Just because he isn’t coaching right now, it doesn’t mean Karl isn’t paying close attention. He isn’t as intense with his NBA viewing as he would be during a season, but Karl still watches plenty of basketball. “Probably five days out of the seven,” he says. If there’s a good college game on, he might choose that over TNT’s NBA game of the night (when we spoke, he was settling in for North Carolina-Wake Forest), but even as he claims to be a little more relaxed now, he can’t take off his coach goggles.
“I still look at the game as if I’m involved with it, trying to figure out what’s going on with a team or what teams are trying to do against each other. I’m analytical, very much analyzing the strategy, the substitutions, the patterns.”
So, with so much negativity tied to his name lately, I wanted him to tell me something positive about what he’s been watching. Is there a player that is dazzling him? Is there a team flying under the radar with the ability to sneak up on a superteam or the defending champs when the playoffs eventually begin? Is someone doing something that makes you want to be a better man?
“The team I’m a fan of is Houston. I’ve been very impressed with James Harden, but also how they’ve committed to D’Antoni’s system. They play it like they’ve been in it for a couple years. I might not have seen them play a good team yet, but when I’ve seen them play I’ve been impressed. Their defense is much better than it was last year, and I don’t know if they can win games with defense, but I think they can.”
Karl doesn’t like to play that dumb game we all play, awarding the MVP to a player “if the season ended right now,” but he can see Harden taking the hardware if he keeps this up. Even if Russell Westbrook is also having the season of a lifetime, too. What about the bigger picture, though? The MVP is fun and all, but how can we be excited for our teams when only a few teams really matter?

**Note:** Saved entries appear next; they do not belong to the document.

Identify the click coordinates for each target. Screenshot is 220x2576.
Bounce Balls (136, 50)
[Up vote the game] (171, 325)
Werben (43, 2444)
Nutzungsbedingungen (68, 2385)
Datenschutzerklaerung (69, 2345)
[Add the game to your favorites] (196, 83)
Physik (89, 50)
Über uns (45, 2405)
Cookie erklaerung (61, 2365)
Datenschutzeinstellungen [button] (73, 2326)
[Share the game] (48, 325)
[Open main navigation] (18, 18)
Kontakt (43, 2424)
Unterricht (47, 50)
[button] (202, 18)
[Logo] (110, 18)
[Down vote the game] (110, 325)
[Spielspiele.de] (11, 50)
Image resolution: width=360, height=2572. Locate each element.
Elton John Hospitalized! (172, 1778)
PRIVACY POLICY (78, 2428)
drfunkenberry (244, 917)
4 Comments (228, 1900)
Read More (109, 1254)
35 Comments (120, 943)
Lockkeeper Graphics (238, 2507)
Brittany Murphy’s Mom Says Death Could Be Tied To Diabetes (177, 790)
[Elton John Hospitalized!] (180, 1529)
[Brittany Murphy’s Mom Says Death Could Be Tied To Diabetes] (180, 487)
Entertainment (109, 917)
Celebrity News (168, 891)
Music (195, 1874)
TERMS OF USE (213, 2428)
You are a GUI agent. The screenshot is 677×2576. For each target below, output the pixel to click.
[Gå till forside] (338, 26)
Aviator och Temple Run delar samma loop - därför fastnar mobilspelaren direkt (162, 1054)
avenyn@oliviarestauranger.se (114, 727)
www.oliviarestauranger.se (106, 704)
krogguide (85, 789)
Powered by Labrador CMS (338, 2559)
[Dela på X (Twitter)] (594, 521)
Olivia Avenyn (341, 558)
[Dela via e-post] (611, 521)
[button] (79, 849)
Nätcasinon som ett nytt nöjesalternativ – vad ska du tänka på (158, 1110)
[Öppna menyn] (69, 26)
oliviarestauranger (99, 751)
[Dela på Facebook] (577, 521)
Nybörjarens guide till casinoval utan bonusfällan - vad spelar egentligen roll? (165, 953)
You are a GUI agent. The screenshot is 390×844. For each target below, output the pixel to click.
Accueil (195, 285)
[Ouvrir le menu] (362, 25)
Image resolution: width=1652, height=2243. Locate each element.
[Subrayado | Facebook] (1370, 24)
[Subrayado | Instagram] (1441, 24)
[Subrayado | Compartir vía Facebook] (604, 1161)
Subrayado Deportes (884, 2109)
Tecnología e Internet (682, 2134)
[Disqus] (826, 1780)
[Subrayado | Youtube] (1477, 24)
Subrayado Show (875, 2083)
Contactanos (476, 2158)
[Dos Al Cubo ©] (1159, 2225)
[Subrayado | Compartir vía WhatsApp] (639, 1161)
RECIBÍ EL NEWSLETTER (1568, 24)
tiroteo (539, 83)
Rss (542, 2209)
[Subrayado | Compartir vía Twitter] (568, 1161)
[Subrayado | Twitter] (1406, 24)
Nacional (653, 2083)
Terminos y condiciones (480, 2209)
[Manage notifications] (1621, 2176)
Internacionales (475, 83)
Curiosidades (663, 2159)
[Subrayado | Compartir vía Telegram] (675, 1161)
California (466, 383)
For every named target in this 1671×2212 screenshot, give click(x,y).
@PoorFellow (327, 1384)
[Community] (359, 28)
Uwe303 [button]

“Cleveland and Golden State are heads and shoulders right now. But there’s still a trade deadline, there are still injuries, and probably a couple surprises that we don’t even know about. That’s what is fantastic about the season. Maybe my best year in basketball, we started 17-16 and finished the season 57 and whatever. Sometimes you get off to a good start, sometimes the schedule gets you in the wrong way. You just have to stay patient because it is a long year. You can change your ways, you can change your destiny.”
He’s not nearly as angry as headlines made him sound, but being Mr. Nice Coach doesn’t sell as many copies. Karl is just a fan of the game right now, with a few stories he felt like sharing, and whether he’s loved or hated because of it, he’ll still be watching and analyzing, and probably pulling for the Rockets.